Biden’s leadership has quietly extended the COVID rescue plan for state and local governments

When the federal government distributed $350 billion to states and localities as part of a 2022 pandemic relief bill, the rules were clear: tactics to exhaust the money until the end of 2024 or it would be recouped through the federal government.

But the Biden administration quietly replaced the regulations in late 2023 to give state and local governments more time to spend American Rescue Plan Act (ARPA) funds. Critics say it’s an upgrade that could turn an already costly bailout into an open-ended plan. slush fund for those governments.

The change, which was announced in the Federal Register (which documents the activities of executive branch agencies) in November but differently received little fanfare, will give state and local governments until the end of 2026 to finish the rest of the ARPA. Rescue budget. Under the terms laid out by Congress in ARPA, those governments had to “commit” that budget — in other words, allocate it to an express appropriation — until the end of this year, even though they had until 2026 to actually finish the money.

Officially, the Treasury Department is “changing the definition of ‘obligation’ to offer greater flexibility to recipients,” according to the Federal Register. While state and local governments still have to return uncommitted budget until later this year, the new definition of the “bond” concept offers several tactics for recipients to hoard their federal bailout budget without committing them to urgent projects.

“The result is staggering and deeply troubling,” an organization of six Republican senators wrote in a letter to the Treasury Department in mid-December, officially opposing the rule change. The “new definition, which allows recipients to engage in long-term agreements to spend [the program’s] budget in 2025 and 2026, extends the word ‘obligation’ out of any plain English usage,” they added.

Unless the Treasury Department rolls back the new rule, those six lawmakers—Sens. Mike Braun (R-Ind. ), Ron Johnson (R-Wis. ), Mike Lee (R-Utah), Roger Marshall (R-Kan. ), Eric Schmitt (R-Mo. ) and Rick Scott (R-Fla. ) pledged to introduce a solution by invoking the Congressional Review Act to block the new rules.

The November extension came just a month after a report from the Government Accountability Office (GAO) found that states (including Washington, D. C. ) had spent only 45 percent of the investment they got through ARPA, while local governments spent just 38 percent of their COVID budget. Rescue fund. As Reason reported at the time, this report is meant to underscore how unnecessary the bailout was.

Other studies have come to a similar conclusion. In a study by the National Bureau of Economic Research published in June 2022, a trio of researchers found that pandemic aid distributed to state and local governments charges taxpayers about $855,000 per task saved. Stimulus spending has had only “a modest effect on public employment and has not translated into detectable gains for individual corporations or for the overall economic recovery of states,” they concluded.

Many of the projects already funded through ARPA appear to have little to do with fighting the pandemic.
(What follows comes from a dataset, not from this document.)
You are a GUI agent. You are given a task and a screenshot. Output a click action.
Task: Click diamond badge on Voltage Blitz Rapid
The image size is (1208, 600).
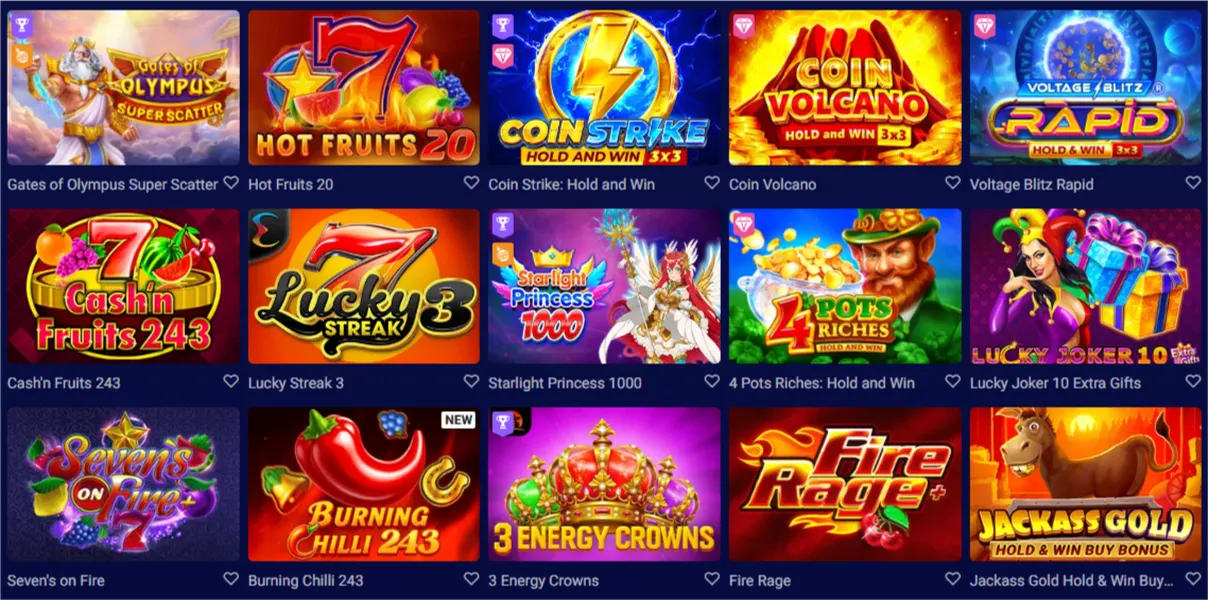tap(985, 25)
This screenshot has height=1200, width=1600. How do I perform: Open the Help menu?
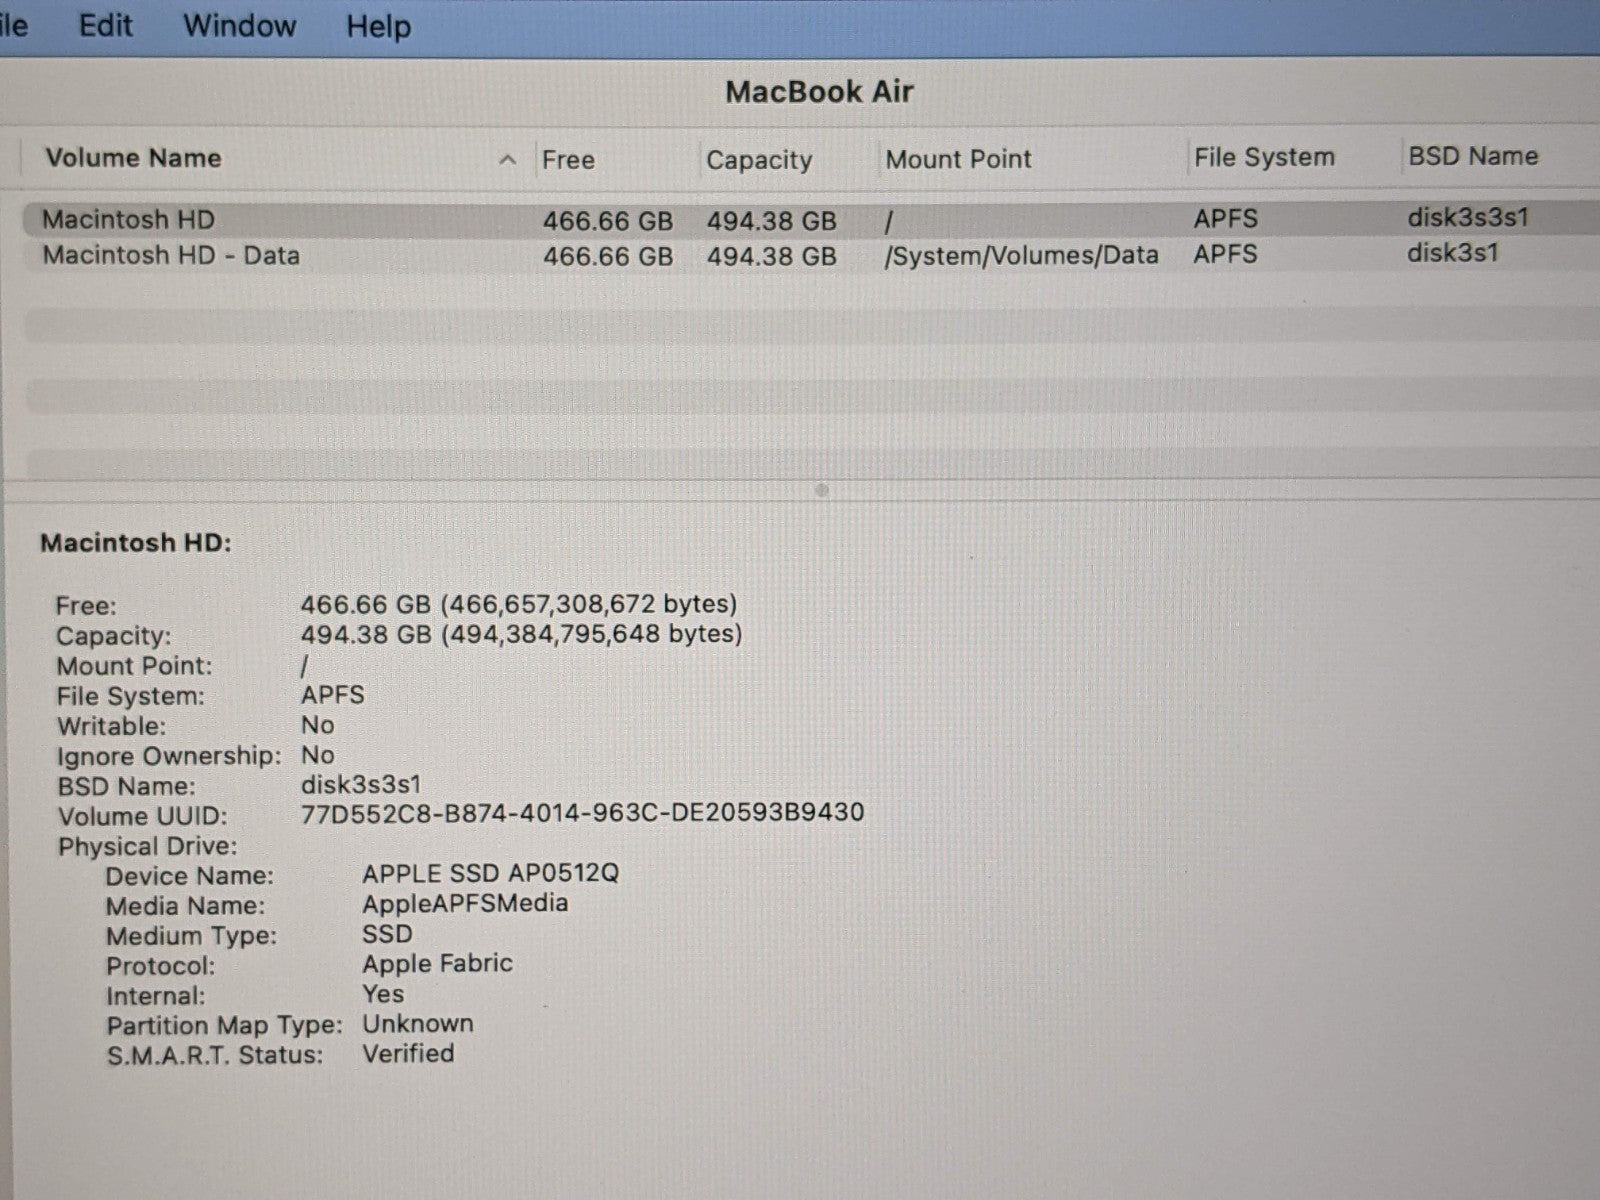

Some Governments have used this budget to offer bonuses to civil servants. Iowa used $12. 5 million of its own to build a new baseball stadium near the Field of Dreams film set. Michigan spent $25 million on a tourism marketing campaign.

According to a recent review of ARPA spending through the conservative Center for Economic Policy Innovation (EPIC), state and local governments approved $185 million in rescue budgets for golf courses, $400 million for improving swimming pools, and $34 million for tennis and pickleball courts. All post-pandemic recovery efforts, of course!

The replacement of the rule published in November means that state and local governments will have “more time to cherry-pick messes and giveaways,” wrote David Ditch, a tax policy analyst at the conservative Heritage Foundation. Citing EPIC research, Ditch says replacing the standard could simply end up costing “a staggering $1,200 per household. “

It is also worth remembering that the federal government considers the pandemic to be over. The COVID-19-like federal public health emergency ended in May. But why does that prevent the federal salsa exercise from continuing to work?

Eric Boehm is a reporter for Reason.